Practical experience in building and assessing reliable Data Mining models by applying the CRISP DM model in detail. Hands-on experience by become familiar with many different methods to improve the quality of the data and identify the best method.

Course Factsheet

DegreeUniversity Certificate in Advanced Computational Data Analytics
PaceSupportive Lectures and Tutorials in online-class; Additional self-paced learning
CertificateUniversity certificate ≙ 10 ECTS
DurationApril – July
CertificationOnline exam
Time Commitment6-8 hours per week
Price2.950 Euro plus Tax
FundingEducational leave possible

Course Description

After this course you will be able to build and assess a good data mining model. Following the well-known modeling path of CRISP DM you will become familiar with the all necessary steps. Starting to assess and improve the variables quality then various techniques like imputation of missing values, transforming and balancing will be discussed. Beside the classification methods such ass trees you will dive into the factor analysis and the cluster analysis.

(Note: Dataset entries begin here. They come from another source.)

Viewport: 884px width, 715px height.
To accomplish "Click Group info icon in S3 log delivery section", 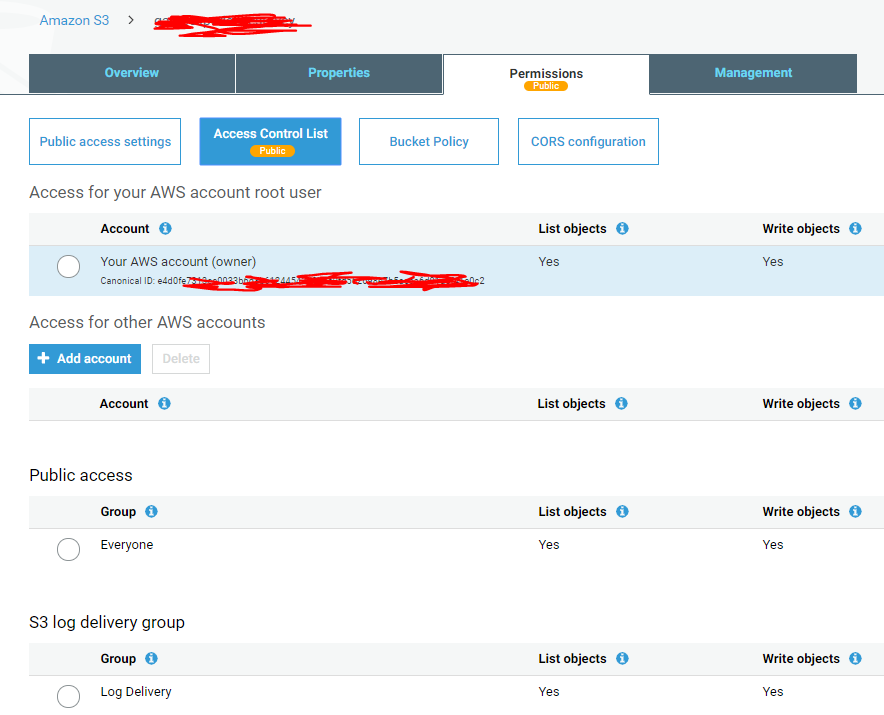I will (x=151, y=659).
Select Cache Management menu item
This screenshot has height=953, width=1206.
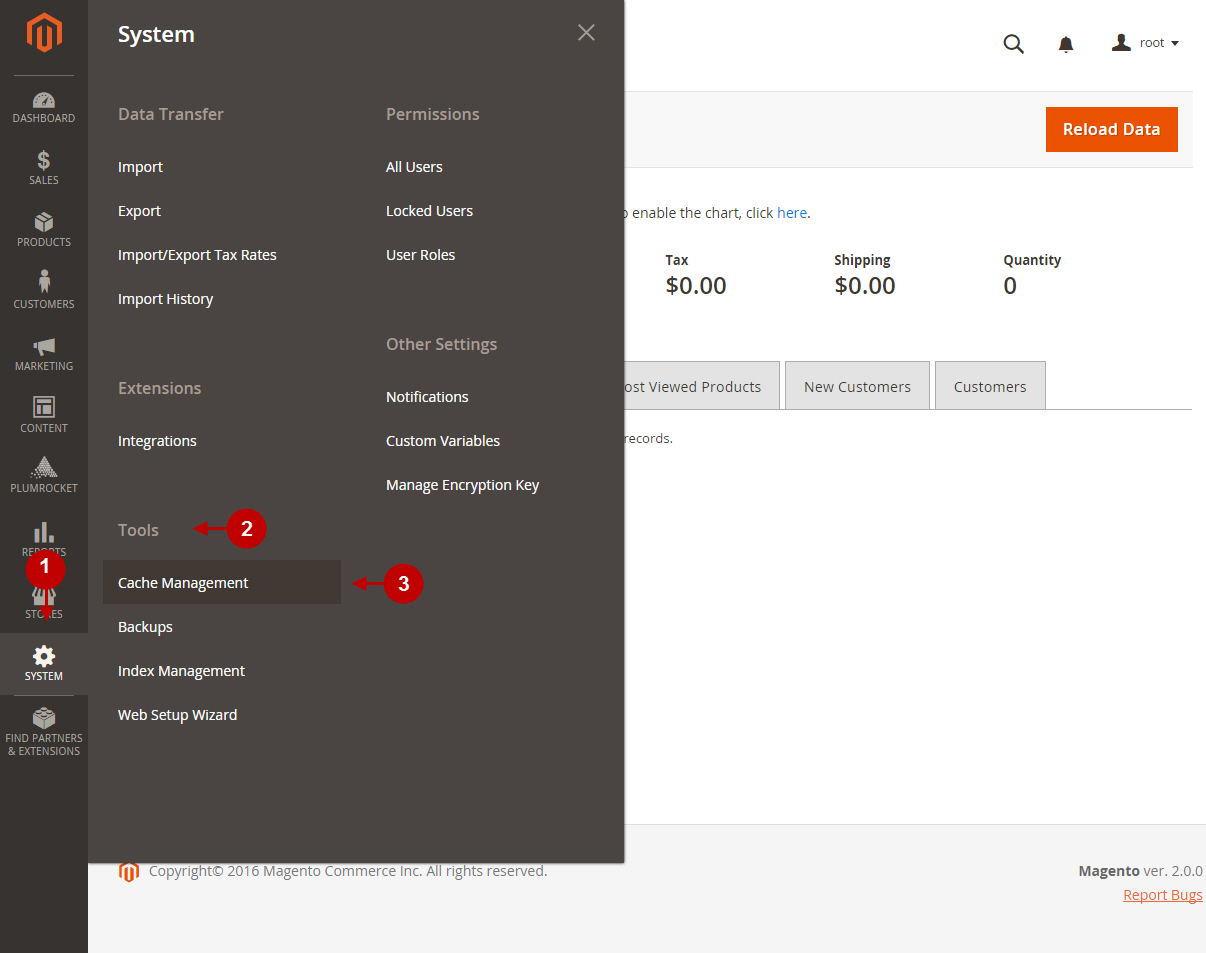click(183, 583)
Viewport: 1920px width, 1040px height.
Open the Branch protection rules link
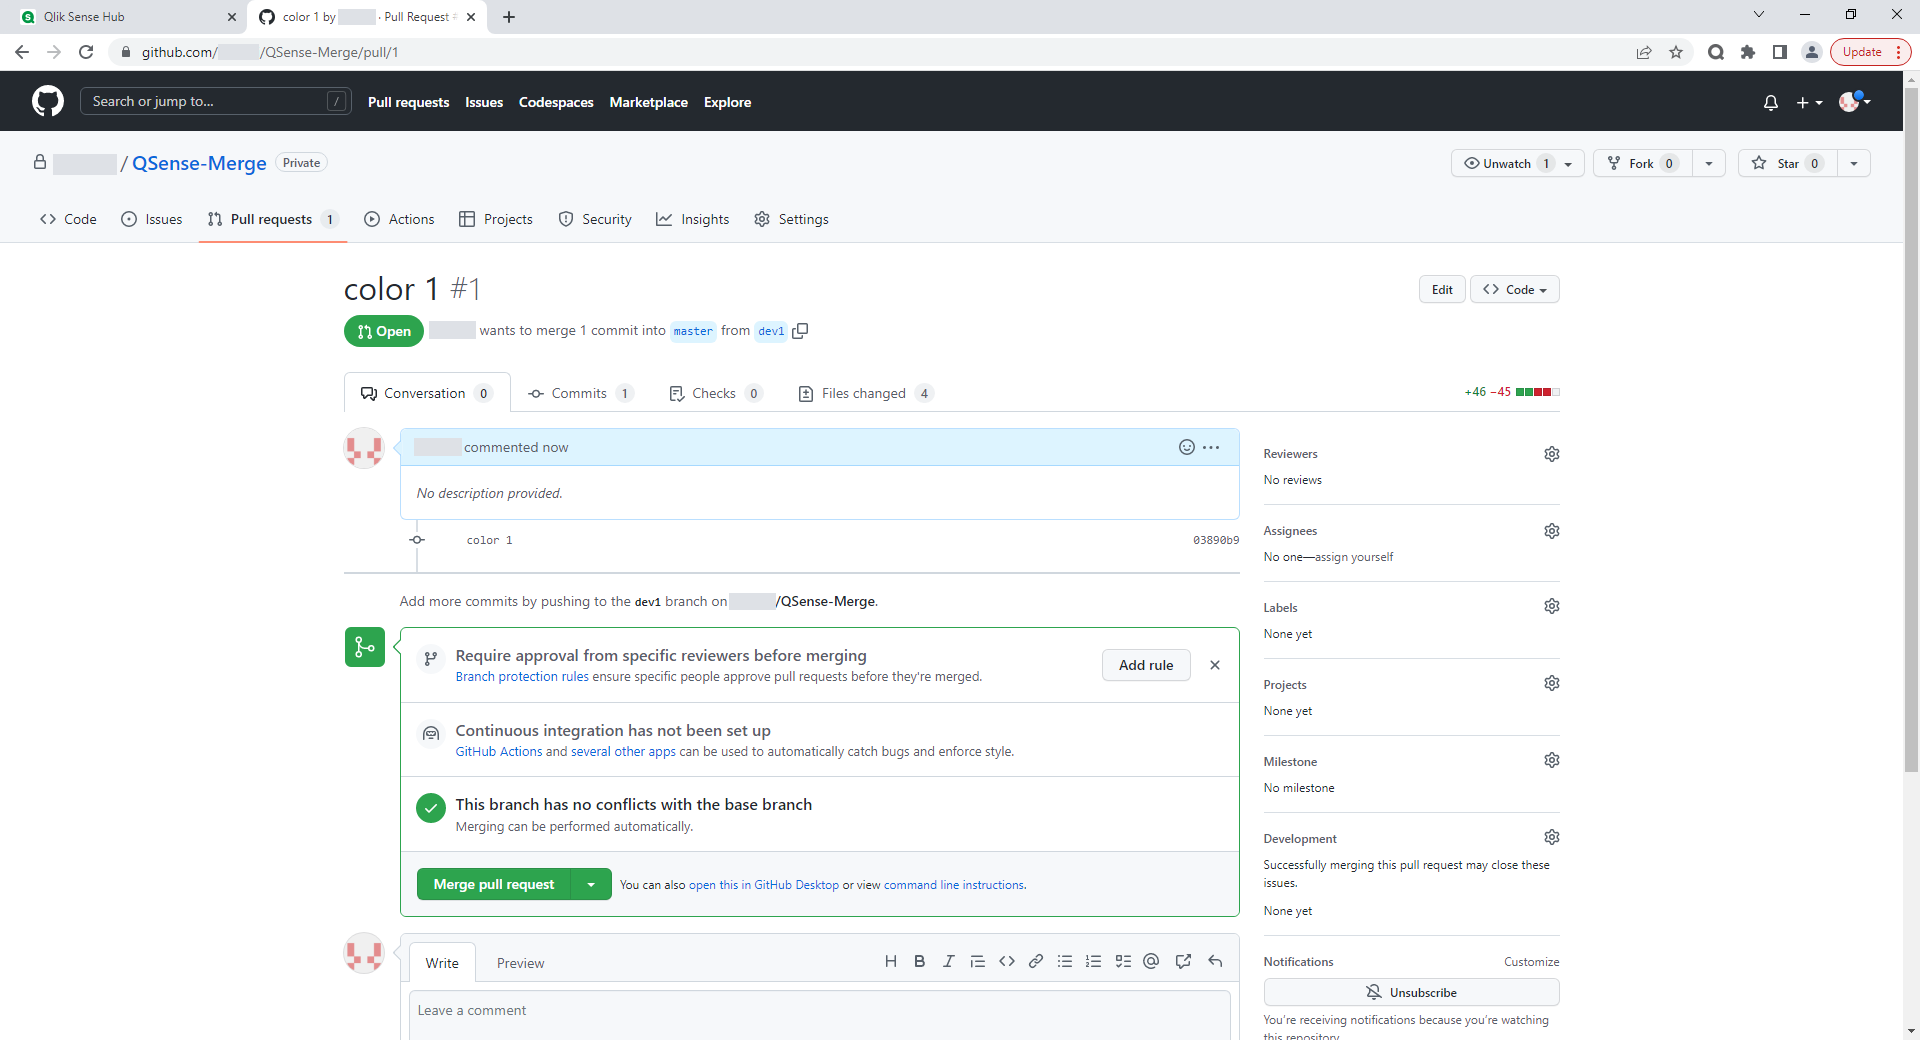[x=522, y=677]
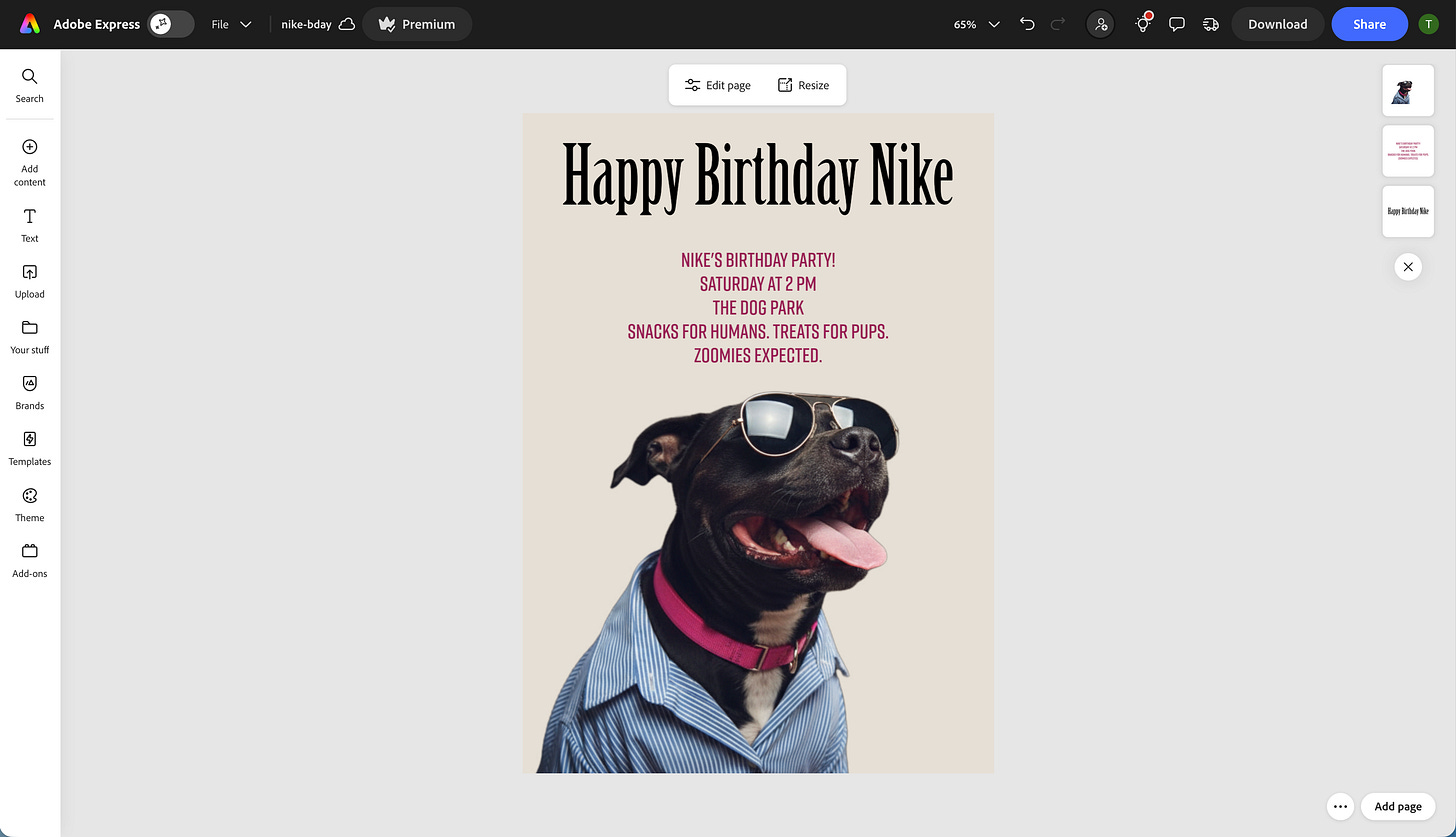Click Add page at the bottom
Viewport: 1456px width, 837px height.
coord(1398,806)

Understanding the details and apply the methods does not mean you need to tackle all the mathematical parameter adjustments. The course is a good mixture of practically needed knowledge and its application. Working together in international teams will help you to get a deep understanding while cycling through the different steps of the data mining modelling procedure. A concrete use case will make the learning experience effective. In addition to systems knowledge and knowledge of applications, you will also be able to precisely and professionally enumerate the pros and cons of various methods.

You will learn in real-time lectures with professors via video conference with direct & personal feedback. Additionally, the material in the eLearning system will support your learning process.

The ECTS system is employed to ensure international recognition of students' academic achievements. The credits awarded in this course can recognized by other universities and substitute modules in study programmes.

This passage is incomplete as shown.